Meet the Digital Paper, Sony’s latest e-ink slate. It’s part iPad, part e-reader, and must be made out of moon rocks. It’s $1,100 and will be available in the States this May. But you’re not going to buy it.
The 13.3-inch “letter size” Digital Paper isn’t for the average consumer. It’s definitely not for me. Sony is marketing it to gullible legal professionals with large expense accounts. It’s a note-taking device. The flexible e-ink display boasts both optical and active digitizer touchscreens allowing for finger and stylus input. Markup documents right on the screen. Files are saved in a repository that can be shared.
It’s too bad that the software only supports PDFs.
Sony introduced this device to the Japanese market last year. Since launch the device has only supported the editing and viewing of PDF documents. Word and Excel docs can be converted to be viewed on the device. But it’s still a PDF. And as the Digital Reader notes, it lacks an email client and the ability to install additional software. What you see is what you get.
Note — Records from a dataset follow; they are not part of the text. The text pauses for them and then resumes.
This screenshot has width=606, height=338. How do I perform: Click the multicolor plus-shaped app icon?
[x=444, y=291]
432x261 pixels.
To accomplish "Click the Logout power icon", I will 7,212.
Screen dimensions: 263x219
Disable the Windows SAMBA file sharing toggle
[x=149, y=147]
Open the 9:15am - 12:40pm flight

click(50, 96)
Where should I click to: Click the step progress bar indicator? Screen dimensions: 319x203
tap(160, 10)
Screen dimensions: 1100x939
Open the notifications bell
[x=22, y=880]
The device sports Wi-Fi, 2.8GB of flash storage, a microSD card slot and a 13.3-inch flexible e-ink screen with a 1600×1200 resolution. The battery lasts three weeks. The whole package is only 6.8mm and weighs 358 grams — that’s less than half that of the iPad air.
Digital Paper will be sold in the U.S. this May through Worldox, a U.S.-based company specializing in document management for legal professionals. Maybe I don’t get it. I’m not a legal professional, and I’ll stick to my iPad for note taking.